Ele vai dizer muito de sua posição de figura de esquerda e reativo às diabruras da ditadura miliar brasileira, da qual foi prisioneiro por duas vezes - numa delas, ainda de menor.
Tudo virá numa publicação em torno de 150 páginas. “É um livro curto, seco, direto. (Nele), o leitor vai avistar toda a minha trajetória de vida desde a infância, passando pela adolescência, a formação escolar, e a vida política e empresarial. Estará tudo lá”, promete.
A obra tem prefácio do professor Jorge Carvalho e orelha de Francisco Carlos do Nascimento Varella, o velho Chico Varella. Ambos são amigos do autor.
Enquanto político e empresário, Gama se declara um ser “totalmente à esquerda”, mas tem a humildade de não chamar para si a exceção nessa posição. “Não é incompatível você ser do capital e ter vocação da esquerda”, diz ele.
“Você vai encontrar no Brasil homens brilhantes, como o José Ermírio de Moraes, que é o capitalismo na sua expressão mais pura, que sempre tiveram posições senão de esquerda, mas progressistas.
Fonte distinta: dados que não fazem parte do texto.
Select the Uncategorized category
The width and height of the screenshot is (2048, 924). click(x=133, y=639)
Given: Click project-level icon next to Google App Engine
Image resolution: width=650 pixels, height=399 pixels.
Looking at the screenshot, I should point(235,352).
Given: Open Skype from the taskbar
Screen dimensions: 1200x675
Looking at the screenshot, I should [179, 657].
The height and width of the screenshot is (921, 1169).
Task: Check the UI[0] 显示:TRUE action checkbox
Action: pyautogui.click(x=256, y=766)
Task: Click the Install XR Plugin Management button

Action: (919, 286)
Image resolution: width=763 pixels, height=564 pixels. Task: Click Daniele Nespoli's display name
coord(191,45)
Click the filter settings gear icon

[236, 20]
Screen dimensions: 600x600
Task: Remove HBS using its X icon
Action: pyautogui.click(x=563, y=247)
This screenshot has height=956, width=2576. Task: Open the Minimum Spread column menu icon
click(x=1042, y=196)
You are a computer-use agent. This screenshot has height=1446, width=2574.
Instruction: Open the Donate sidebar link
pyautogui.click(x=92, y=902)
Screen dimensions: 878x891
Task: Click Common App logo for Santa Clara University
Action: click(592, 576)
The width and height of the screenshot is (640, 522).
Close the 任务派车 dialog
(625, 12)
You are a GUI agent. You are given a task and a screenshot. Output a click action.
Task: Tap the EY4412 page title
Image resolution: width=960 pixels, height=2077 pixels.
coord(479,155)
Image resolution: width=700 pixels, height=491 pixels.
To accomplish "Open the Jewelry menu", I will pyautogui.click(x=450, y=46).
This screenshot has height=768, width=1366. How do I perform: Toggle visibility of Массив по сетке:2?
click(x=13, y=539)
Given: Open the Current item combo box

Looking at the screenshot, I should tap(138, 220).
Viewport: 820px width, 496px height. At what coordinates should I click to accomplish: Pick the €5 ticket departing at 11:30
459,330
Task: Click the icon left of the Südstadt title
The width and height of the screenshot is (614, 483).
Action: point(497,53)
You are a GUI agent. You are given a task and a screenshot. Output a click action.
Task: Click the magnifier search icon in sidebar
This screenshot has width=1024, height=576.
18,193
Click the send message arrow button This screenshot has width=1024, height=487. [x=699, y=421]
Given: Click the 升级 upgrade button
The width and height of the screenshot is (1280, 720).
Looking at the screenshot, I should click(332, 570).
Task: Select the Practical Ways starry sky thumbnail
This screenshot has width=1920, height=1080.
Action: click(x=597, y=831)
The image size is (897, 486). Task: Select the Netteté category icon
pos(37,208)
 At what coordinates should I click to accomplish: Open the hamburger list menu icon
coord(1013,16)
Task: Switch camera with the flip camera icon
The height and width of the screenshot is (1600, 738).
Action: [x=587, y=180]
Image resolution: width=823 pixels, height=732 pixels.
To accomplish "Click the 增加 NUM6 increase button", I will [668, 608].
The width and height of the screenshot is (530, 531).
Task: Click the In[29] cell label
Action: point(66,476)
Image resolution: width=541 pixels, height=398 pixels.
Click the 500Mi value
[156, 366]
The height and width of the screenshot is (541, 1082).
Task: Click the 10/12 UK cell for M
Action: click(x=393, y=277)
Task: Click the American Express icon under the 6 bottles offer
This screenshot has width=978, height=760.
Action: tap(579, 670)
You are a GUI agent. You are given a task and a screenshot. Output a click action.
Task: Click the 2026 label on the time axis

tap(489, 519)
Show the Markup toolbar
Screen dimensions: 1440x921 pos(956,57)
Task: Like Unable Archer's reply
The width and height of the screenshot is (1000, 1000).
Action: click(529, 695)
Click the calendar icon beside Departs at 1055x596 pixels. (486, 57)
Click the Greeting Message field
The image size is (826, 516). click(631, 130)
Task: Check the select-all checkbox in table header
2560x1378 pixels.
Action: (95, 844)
Eu não chamaria José Ermírio de um homem de direita”, revela Gama. Veja nesta breve entrevista o que ele diz sobre o livro a ser lançado neste dia 19.
João Augusto Gama: dizendo das razões pelas quais não disputou a reeleição em 2000
Aparte - Em síntese, o que é que o leitor vai avistar neste seu livro “Memórias de um político”?
João Augusto Gama - O leitor vai avistar toda a minha trajetória de vida desde a infância, passando pela adolescência, a formação escolar, e a vida política e empresarial. Estará tudo lá.
Aparte - Laonte Gama, seu irmão e ex-deputado estadual, era uma ocorrência política isolada na sua família até a sua entrada na política ou houve algum outro antepassado seu que caiu nessa rede?
JAG - Aqui em Sergipe, ele foi uma ocorrência isolada. Mas fora e antes, não. Nós vamos ter uma presença política familiar na Paraíba, quando o meu bisavô materno Antônio Alfredo da Gama e Melo foi senador e foi governador - presidente da Província da Paraíba. É possível encontrar isso na internet e o meu avô veio para cá trazendo essa referência.
Aparte - Antônio Alfredo da Gama e Melo vai aparecer no livro?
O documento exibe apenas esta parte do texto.